§ WHAT YOU WILL DO
Rewrite the stretch of lines from "Screen dimensions: 1029x640" through "Click the blue Z", both ends included, with "message" swapped for "email" and everything else left unchanged.

§ EXERCISE MATERIAL
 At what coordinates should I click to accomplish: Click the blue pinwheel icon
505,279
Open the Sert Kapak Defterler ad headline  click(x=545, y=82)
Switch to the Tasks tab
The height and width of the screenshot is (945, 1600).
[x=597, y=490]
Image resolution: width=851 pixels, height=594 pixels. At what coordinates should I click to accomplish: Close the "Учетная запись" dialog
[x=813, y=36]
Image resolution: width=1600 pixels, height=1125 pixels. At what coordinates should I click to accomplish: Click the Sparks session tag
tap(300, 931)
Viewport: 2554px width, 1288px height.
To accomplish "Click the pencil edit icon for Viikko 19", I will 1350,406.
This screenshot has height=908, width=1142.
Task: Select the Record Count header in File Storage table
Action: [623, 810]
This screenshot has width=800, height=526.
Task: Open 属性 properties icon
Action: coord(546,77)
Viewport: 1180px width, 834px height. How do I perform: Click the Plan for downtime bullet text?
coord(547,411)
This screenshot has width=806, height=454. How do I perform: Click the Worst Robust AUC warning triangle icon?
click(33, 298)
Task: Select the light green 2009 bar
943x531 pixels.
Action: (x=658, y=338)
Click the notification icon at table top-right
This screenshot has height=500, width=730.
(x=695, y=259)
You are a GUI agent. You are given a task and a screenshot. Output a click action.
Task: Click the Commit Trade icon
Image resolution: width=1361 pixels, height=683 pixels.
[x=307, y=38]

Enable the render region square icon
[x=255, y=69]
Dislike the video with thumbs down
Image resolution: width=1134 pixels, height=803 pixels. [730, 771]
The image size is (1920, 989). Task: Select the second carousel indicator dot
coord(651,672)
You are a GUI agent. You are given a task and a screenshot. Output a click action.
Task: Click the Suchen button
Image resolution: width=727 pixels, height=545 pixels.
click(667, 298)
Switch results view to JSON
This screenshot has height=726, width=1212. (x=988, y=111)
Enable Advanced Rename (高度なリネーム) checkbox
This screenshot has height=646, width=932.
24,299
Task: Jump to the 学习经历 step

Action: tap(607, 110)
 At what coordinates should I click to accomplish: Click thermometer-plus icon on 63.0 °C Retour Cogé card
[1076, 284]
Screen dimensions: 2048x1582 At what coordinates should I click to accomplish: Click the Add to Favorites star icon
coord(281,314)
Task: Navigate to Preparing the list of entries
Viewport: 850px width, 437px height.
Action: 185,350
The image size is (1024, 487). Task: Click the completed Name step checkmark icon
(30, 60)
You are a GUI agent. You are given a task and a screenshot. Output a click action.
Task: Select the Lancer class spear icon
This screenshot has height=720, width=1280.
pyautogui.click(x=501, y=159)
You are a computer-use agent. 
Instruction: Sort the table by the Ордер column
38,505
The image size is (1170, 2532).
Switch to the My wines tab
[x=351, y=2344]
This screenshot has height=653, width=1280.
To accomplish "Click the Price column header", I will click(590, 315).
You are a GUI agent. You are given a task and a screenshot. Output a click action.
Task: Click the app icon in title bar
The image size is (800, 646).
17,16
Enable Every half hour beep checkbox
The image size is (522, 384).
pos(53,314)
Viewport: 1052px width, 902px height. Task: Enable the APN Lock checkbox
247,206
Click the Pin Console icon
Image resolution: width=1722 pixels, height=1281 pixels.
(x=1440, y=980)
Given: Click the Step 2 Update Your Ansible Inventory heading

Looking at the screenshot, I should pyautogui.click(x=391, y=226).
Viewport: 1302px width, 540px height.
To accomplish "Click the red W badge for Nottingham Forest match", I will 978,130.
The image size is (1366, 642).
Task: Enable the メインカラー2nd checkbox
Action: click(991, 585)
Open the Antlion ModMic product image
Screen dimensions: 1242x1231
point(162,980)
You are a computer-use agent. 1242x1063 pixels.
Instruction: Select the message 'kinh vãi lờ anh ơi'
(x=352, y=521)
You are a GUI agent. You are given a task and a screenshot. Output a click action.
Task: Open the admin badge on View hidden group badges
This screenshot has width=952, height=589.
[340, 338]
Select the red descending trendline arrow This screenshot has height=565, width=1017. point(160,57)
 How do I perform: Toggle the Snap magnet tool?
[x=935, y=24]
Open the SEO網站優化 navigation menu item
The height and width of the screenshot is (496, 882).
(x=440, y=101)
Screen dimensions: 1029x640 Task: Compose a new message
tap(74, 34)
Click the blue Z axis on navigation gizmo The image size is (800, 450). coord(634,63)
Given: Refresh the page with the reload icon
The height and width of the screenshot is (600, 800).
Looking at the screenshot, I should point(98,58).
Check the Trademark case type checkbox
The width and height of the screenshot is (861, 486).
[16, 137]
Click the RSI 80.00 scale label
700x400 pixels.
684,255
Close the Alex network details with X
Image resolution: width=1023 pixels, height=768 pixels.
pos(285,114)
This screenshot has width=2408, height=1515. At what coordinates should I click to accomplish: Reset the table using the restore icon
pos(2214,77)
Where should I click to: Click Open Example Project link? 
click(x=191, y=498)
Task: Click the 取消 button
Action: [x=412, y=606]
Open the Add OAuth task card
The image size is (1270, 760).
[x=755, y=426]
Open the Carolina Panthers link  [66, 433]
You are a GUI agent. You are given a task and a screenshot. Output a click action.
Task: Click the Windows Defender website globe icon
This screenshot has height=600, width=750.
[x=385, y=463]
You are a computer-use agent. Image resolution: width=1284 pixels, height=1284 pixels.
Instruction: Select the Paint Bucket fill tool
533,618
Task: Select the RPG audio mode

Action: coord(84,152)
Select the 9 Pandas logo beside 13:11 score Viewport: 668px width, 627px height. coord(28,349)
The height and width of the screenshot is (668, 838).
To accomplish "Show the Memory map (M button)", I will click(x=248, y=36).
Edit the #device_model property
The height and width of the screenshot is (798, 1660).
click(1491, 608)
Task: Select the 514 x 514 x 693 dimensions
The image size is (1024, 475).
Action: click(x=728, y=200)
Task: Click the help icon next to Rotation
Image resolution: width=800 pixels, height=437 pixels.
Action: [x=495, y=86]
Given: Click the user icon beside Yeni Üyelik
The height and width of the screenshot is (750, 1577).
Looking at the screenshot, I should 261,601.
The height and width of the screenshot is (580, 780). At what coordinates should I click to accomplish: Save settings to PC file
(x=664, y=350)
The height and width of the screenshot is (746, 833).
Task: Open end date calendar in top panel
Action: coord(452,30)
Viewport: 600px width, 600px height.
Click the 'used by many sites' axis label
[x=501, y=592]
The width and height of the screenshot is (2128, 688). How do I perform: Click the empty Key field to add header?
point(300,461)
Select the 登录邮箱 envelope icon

§ SOLUTION
Screen dimensions: 1029x640 Task: Compose a new email
tap(74, 34)
Click the blue Z axis on navigation gizmo The image size is (800, 450). coord(634,63)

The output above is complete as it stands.